#### Records to process
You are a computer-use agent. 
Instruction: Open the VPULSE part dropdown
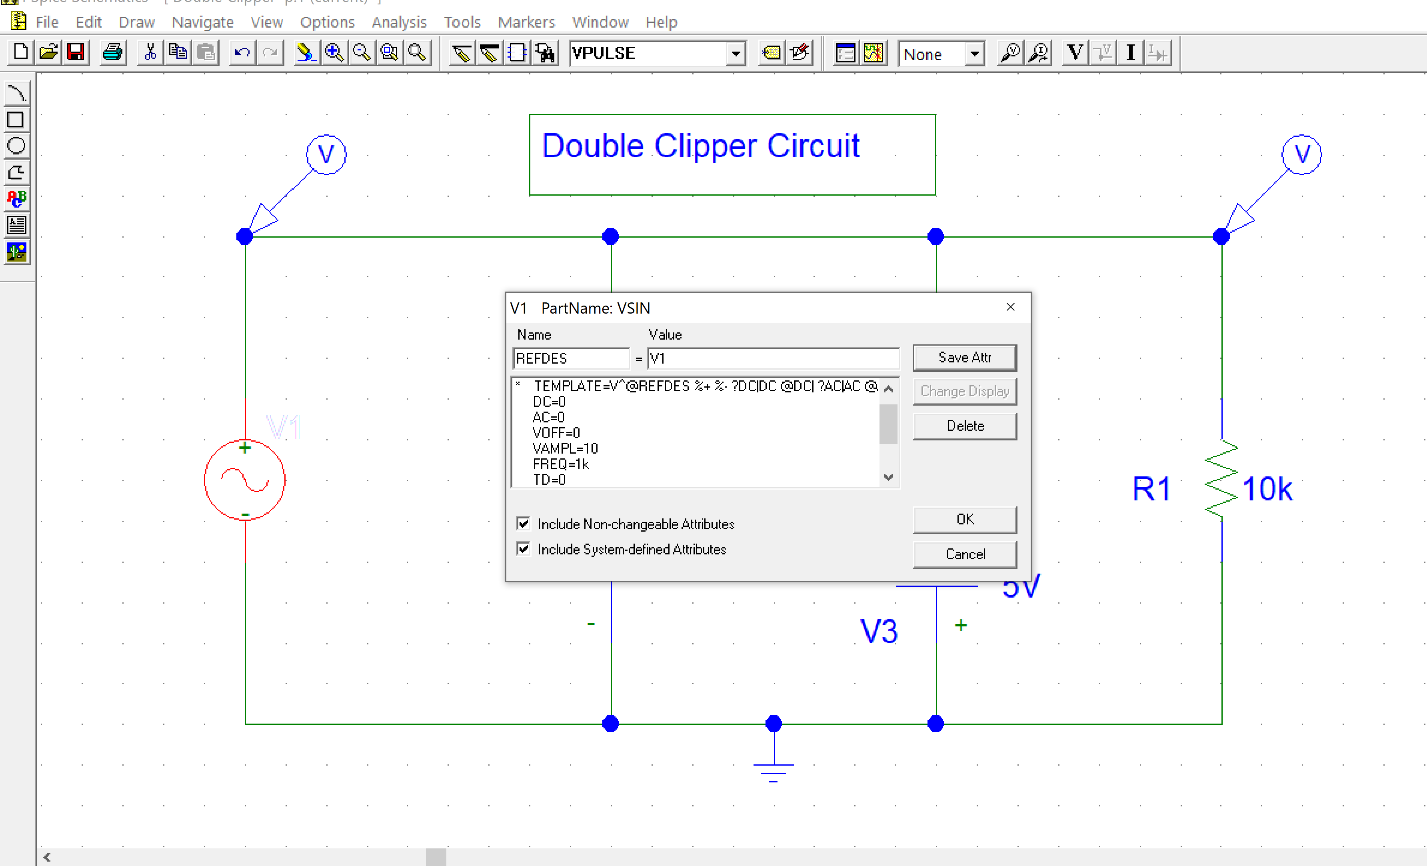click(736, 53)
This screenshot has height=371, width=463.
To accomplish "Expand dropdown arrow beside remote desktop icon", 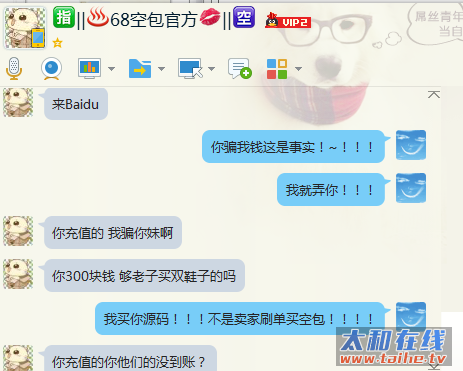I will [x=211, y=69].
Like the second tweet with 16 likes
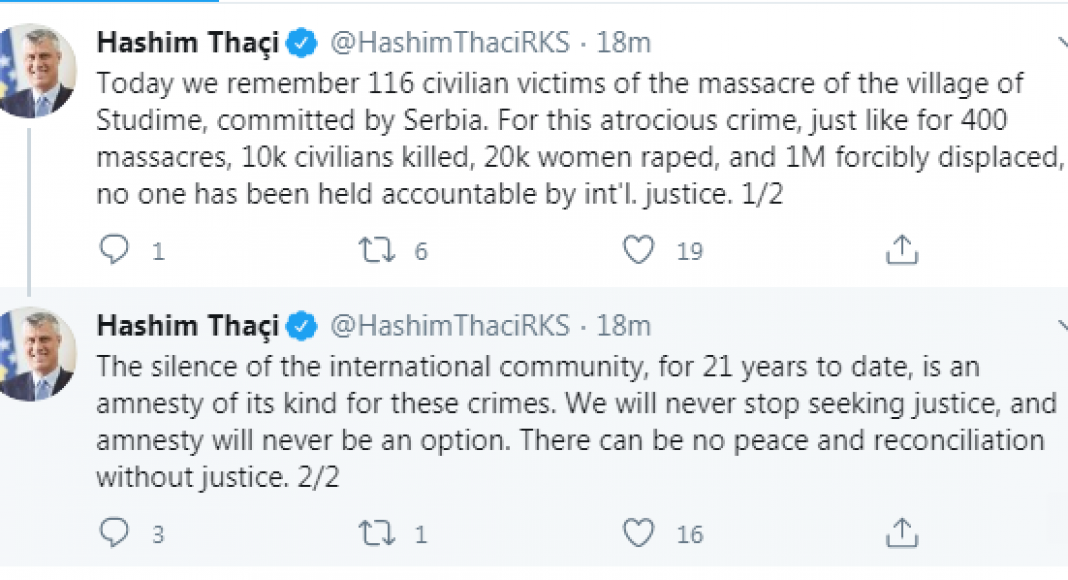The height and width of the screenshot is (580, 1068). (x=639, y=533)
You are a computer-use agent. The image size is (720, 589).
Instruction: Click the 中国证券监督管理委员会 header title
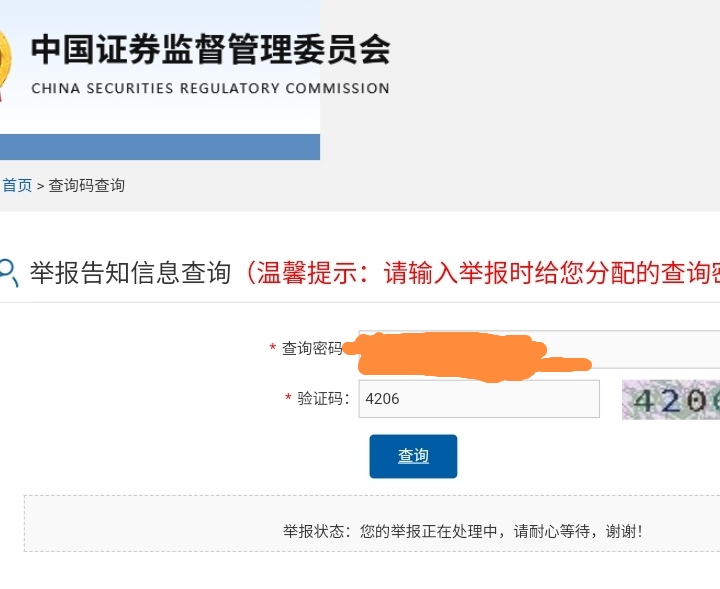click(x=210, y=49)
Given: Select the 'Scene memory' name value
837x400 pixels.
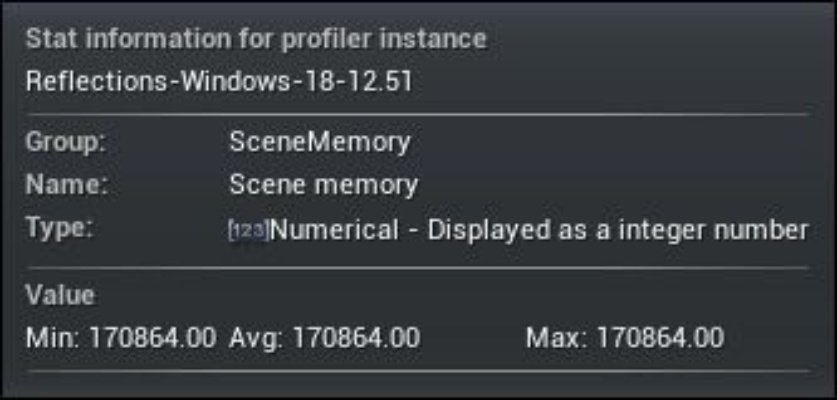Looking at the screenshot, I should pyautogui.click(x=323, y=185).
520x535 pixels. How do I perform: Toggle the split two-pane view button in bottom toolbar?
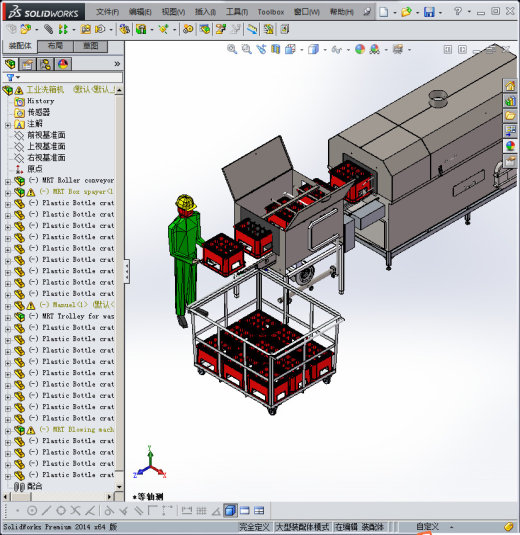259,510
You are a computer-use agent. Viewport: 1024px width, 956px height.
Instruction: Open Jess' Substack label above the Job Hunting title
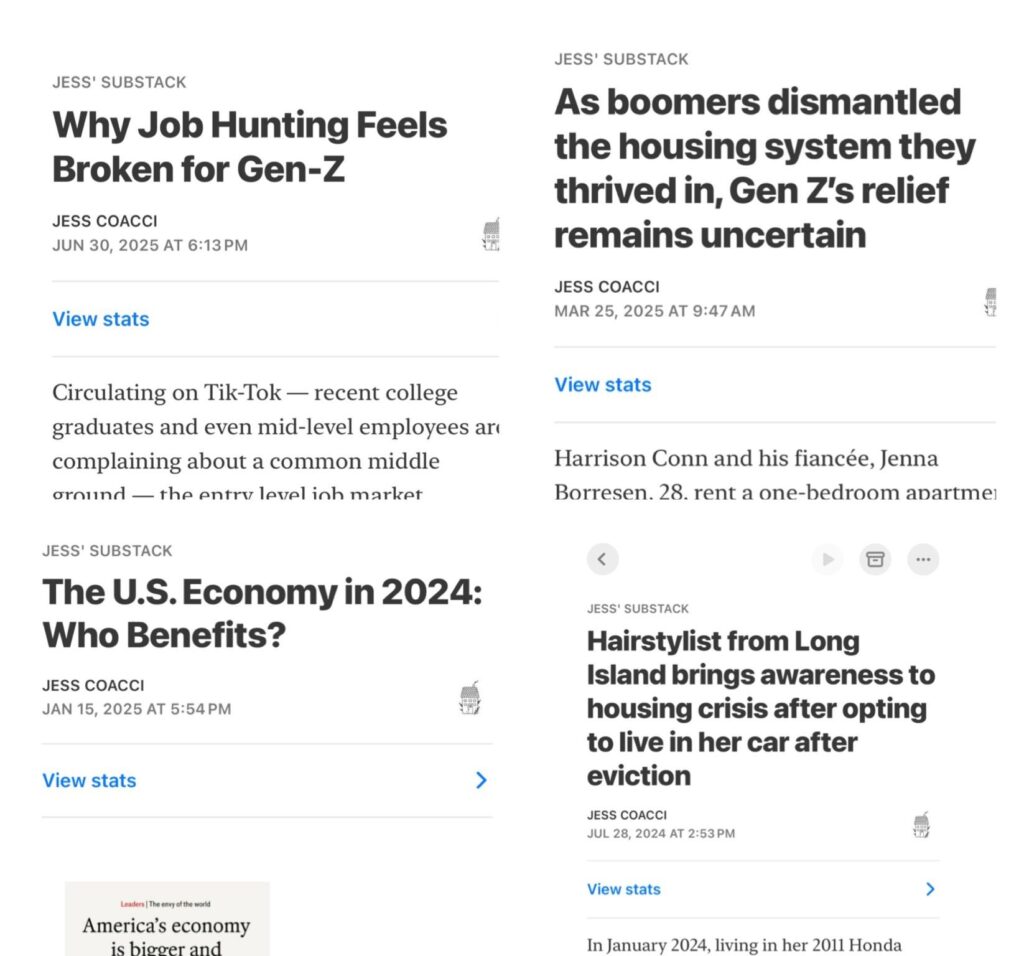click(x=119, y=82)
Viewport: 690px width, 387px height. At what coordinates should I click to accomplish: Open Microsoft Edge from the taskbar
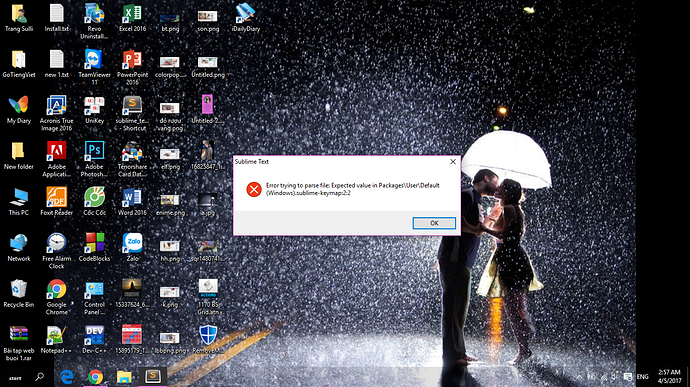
########
◆ Instructions for the task: Using the records above, find and show each line with the string "computer".

◆ Solved problem:
You are a computer-use agent. 
You are a computer-use agent. The image size is (720, 589).
You are a computer-use agent. Viewport: 1024px width, 956px height.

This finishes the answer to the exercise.